Roma, 13 aprile 2026 – Un valore della produzione passato da 7,8 a 10,8 milioni di euro e un utile pari a 1,5 milioni, di cui 400.000 euro destinati all’aumento del capitale sociale. Sono questi i principali risultati del bilancio 2025 di D.R.E.AM. Italia, cooperativa con sede in Toscana attiva nella progettazione e consulenza per la gestione delle risorse naturali.
Con 34 soci e oltre cento lavoratori, la cooperativa opera in numerosi progetti nazionali ed europei, affrontando le principali sfide legate ai cambiamenti climatici: dalle strategie antincendio al monitoraggio della fauna, dalla mitigazione del dissesto idrogeologico alla manutenzione dei litorali soggetti a erosione, fino agli interventi di rigenerazione urbana per aumentare la permeabilità dei suoli.

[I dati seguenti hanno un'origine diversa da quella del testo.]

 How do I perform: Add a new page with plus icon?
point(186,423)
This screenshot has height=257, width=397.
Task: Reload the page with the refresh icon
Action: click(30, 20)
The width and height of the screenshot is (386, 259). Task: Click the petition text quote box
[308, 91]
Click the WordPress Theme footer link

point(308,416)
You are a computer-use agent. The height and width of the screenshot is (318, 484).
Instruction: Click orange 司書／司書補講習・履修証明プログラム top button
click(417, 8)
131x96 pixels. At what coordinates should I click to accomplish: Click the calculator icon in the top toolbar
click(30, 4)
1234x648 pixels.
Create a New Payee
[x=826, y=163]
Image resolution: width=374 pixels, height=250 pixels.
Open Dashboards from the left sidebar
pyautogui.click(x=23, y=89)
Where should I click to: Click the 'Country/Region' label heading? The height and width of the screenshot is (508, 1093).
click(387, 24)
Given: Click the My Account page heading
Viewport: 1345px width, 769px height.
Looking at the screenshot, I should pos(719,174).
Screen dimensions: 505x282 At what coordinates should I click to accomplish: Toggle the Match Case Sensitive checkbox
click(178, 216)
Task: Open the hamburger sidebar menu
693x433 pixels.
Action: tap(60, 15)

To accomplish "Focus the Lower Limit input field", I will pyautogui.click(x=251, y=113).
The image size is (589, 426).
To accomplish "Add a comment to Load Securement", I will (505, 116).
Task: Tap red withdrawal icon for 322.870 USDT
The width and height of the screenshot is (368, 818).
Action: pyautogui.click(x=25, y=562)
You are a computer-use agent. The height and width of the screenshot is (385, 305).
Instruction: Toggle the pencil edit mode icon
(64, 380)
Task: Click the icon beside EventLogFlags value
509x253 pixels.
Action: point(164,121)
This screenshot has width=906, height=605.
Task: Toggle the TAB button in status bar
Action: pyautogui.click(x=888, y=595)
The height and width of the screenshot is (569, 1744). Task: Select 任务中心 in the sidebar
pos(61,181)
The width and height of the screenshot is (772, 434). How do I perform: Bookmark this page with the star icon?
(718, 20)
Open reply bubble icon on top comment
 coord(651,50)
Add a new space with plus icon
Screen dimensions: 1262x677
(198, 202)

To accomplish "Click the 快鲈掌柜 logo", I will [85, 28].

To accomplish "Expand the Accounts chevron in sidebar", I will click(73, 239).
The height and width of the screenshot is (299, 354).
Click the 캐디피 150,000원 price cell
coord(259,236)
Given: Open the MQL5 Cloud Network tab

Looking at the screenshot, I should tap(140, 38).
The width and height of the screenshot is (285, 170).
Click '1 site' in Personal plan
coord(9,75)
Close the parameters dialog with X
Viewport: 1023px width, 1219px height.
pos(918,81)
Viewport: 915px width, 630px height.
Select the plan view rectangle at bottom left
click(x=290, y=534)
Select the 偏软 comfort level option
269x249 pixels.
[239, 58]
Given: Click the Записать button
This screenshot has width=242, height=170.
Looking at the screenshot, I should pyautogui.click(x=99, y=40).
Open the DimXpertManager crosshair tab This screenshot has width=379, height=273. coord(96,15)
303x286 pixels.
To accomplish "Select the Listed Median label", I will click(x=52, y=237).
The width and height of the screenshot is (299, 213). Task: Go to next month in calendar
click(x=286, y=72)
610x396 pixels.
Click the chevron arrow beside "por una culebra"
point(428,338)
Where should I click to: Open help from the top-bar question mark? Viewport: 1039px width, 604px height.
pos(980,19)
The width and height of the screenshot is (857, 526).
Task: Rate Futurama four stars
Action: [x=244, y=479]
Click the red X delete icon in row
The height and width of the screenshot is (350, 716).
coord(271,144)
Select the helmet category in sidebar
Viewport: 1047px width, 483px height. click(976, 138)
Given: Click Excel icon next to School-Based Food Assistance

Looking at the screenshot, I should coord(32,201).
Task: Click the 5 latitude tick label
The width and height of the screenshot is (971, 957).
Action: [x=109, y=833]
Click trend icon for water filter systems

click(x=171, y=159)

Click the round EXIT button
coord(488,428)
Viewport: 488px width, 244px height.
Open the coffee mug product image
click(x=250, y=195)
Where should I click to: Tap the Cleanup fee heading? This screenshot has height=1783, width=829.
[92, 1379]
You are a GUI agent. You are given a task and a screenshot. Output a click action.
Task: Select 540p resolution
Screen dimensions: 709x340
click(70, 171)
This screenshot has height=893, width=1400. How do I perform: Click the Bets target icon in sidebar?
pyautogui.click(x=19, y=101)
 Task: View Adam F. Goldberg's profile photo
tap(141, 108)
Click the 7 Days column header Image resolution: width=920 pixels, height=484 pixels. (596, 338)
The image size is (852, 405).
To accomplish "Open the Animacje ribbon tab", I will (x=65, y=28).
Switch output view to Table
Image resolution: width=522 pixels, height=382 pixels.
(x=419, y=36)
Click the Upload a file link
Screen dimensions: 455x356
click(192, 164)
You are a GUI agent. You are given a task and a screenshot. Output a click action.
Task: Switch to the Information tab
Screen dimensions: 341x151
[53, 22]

“D.R.E.AM. si sta sempre più affermando come partner affidabile per le amministrazioni pubbliche, in Italia e all’estero, nella gestione delle criticità legate al territorio e alle risorse naturali, in un’ottica di tutela dell’ambiente e della biodiversità”, ha speigato il presidente Marcello Miozzo.
I dati del bilancio sono stati presentati in assemblea, alla presenza anche di Patrizio Mecacci, responsabile del Dipartimento Agroalimentare di Legacoop Toscana, che ha sottolineato come D.R.E.AM. rappresenti un esempio di cooperazione al servizio dei partenariati pubblico-privati, in grado di offrire risposte efficaci e competenti in un contesto che richiede sempre maggiore tempestività.
Tra le iniziative più recenti, D.R.E.AM. ha coordinato il progetto promosso dal ministero dell’Ambiente per il monitoraggio di oltre 30 specie di mammiferi nei 24 parchi nazionali italiani. Il progetto ha utilizzato fototrappole e una piattaforma basata su intelligenza artificiale, sviluppata con l’Università di Firenze, per il riconoscimento automatico delle specie.